Fastai Deep Learning Notes

Deep Learning Notes

My Notes based on 2019 FastAI course. The code mentioned below will not work on fastai latest version. However the general information mentioned below is valid.

General stuff

Jupyter notebook – Installed through Anaconda. But there are various other ways.
Google Collab - https://colab.research.google.com/notebooks/welcome.ipynb - recent=true
Use GPU while running the code.
GPUs are good at running similar code (in this case mathematical models) multiple times and hence are necessary. CPUs can’t handle or are slow.
Pytorch, TensorFlow, FastAI, numpy, pandas, matplotlib etc are all Python libraries. Some are deep learning specific and some are math specific.
Data is stored on google compute VM (Collab’s backend) by default. However we can store on Google Drive and access it from within python code.
Custom Data can be used and external links (google drive, dropbox etc) will be needed for any proper usage of programs (see lesson 2 notebook in google drive of <emailmanjunathrg@gmail.com)>
Visual Studio Code can be used to browse through fastai or pytorch classes and understand the library code.
Render can be used to deploy web apps; Google Compute Engine is another option.
Further reading - Different types of Models (Resnet, Inception, VGGNet, AlexNet etc)

Below lines of code are needed when running notebooks using FastAI. Few are for Google Drive, Library Reloads, Ignore Pytorch related warnings, plotting inline in the notebook

!curl -s https://course.fast.ai/setup/colab bash

%reload_ext autoreload

%autoreload 2

%matplotlib inline

import warnings

warnings.filterwarnings(“ignore”, category=UserWarning, module=”torch.nn.functional”)

from google.colab import drive

drive.mount(‘/content/gdrive’, force_remount=True)

root_dir = ”/content/gdrive/My Drive/”

base_dir = root_dir + ’fastai-v3/’

Below is a javascript to download URLs from google search images into a csv file.

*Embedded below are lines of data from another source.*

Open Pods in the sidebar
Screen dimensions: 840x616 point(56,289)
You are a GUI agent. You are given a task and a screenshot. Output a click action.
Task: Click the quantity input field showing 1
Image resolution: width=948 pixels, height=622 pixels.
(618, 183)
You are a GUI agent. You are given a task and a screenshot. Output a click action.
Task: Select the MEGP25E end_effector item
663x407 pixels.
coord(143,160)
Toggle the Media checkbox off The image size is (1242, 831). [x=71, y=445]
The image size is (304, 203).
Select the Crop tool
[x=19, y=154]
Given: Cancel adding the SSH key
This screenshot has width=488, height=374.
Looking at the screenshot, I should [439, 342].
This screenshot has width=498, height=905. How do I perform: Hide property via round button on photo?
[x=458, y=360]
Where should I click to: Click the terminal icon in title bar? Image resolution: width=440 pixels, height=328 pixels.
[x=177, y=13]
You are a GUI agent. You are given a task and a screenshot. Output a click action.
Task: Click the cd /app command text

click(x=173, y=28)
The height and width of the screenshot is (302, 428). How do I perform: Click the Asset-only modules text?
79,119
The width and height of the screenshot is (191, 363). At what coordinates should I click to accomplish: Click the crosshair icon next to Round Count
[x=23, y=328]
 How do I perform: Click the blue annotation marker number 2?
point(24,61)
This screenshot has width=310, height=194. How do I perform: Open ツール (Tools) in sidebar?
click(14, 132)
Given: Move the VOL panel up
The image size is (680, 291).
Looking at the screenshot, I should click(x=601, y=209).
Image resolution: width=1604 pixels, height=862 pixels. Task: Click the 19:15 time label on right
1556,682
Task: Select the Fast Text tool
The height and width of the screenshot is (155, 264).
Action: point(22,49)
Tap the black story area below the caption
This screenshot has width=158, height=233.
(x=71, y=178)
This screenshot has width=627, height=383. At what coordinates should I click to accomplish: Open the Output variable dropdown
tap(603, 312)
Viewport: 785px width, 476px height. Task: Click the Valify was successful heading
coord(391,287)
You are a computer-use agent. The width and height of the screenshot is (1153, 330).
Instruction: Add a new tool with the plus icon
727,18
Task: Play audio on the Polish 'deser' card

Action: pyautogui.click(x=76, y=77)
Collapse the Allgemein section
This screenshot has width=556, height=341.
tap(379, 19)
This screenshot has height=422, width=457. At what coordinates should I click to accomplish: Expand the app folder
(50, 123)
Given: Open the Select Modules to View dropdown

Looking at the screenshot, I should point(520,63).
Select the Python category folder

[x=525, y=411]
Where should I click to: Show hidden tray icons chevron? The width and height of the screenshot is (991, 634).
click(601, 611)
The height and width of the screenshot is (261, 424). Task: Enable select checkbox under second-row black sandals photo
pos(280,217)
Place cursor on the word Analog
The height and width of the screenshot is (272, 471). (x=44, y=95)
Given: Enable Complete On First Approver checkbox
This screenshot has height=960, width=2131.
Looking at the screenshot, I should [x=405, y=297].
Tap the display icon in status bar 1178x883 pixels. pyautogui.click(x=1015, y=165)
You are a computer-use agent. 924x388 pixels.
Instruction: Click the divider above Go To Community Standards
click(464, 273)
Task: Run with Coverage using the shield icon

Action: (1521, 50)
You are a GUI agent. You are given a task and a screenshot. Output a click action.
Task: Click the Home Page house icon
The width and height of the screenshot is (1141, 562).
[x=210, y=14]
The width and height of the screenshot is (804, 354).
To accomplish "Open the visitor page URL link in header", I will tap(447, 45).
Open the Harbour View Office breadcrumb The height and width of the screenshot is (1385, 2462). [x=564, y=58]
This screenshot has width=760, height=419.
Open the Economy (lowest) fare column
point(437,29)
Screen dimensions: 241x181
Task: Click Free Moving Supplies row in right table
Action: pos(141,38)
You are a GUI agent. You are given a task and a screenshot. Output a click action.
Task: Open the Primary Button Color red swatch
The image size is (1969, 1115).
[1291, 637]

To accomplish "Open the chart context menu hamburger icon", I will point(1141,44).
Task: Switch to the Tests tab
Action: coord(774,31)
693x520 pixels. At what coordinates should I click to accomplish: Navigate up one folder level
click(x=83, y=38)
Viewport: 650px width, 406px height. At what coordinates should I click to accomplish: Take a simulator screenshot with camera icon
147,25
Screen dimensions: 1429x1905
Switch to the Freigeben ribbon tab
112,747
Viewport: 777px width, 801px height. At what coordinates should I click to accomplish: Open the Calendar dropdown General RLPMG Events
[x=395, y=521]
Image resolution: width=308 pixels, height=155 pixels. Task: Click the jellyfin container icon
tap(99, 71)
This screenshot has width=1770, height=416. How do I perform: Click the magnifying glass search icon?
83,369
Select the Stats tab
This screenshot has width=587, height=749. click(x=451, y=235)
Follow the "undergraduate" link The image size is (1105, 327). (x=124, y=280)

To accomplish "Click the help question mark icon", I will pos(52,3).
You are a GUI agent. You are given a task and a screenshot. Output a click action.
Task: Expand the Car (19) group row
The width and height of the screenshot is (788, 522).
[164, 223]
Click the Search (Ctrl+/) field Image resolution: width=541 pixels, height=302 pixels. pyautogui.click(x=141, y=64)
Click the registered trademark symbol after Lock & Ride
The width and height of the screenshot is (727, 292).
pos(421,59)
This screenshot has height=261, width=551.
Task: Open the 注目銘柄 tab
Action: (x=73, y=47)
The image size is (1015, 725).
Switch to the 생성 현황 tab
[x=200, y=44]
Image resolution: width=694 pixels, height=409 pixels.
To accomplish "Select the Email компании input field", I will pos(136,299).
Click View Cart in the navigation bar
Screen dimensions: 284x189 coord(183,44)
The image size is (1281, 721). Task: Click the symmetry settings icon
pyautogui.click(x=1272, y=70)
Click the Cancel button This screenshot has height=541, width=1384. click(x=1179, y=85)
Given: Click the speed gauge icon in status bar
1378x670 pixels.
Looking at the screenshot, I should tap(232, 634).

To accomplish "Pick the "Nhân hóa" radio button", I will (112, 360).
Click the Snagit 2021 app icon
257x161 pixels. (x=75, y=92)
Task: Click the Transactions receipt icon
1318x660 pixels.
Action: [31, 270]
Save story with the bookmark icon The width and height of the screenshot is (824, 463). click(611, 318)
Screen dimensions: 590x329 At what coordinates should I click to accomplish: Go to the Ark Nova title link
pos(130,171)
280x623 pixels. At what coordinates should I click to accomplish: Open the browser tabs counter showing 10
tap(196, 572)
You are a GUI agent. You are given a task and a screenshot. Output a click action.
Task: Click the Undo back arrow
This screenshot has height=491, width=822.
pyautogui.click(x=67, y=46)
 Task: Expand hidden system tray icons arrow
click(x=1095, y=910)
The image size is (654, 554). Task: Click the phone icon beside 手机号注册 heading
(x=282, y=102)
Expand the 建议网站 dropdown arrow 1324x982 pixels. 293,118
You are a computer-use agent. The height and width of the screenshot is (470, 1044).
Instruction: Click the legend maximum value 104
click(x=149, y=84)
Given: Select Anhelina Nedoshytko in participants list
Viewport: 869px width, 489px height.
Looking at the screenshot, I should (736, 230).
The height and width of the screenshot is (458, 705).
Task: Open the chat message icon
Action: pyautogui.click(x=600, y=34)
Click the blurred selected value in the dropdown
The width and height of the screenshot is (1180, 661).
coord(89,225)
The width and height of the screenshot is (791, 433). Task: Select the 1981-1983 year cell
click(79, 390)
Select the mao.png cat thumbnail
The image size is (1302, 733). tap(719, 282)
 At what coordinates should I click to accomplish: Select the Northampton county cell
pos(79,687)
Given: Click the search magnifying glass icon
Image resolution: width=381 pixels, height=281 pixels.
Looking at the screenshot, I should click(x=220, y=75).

I think it should work with any google search result.

Press CtrlShiftJ in Windows/Linux and CmdOptJ in Mac and paste below and enter. A csv file should get downloaded.

urls = Array.from(document.querySelectorAll(‘.rg_di .rg_meta’)).map(el=>JSON.parse(el.textContent).ou);
window.open(‘data:text/csv;charset=utf-8,’ + escape(urls.join(‘\n’)));

General Process for Training a Model

Below is a general flow for train a model. This is very general and at a high level.

There can be lots of variations and other steps in between and after.

Get the data with data (like images) and labels. Example command below

Labels can be present in various ways and below command/process will need to be changed accordingly.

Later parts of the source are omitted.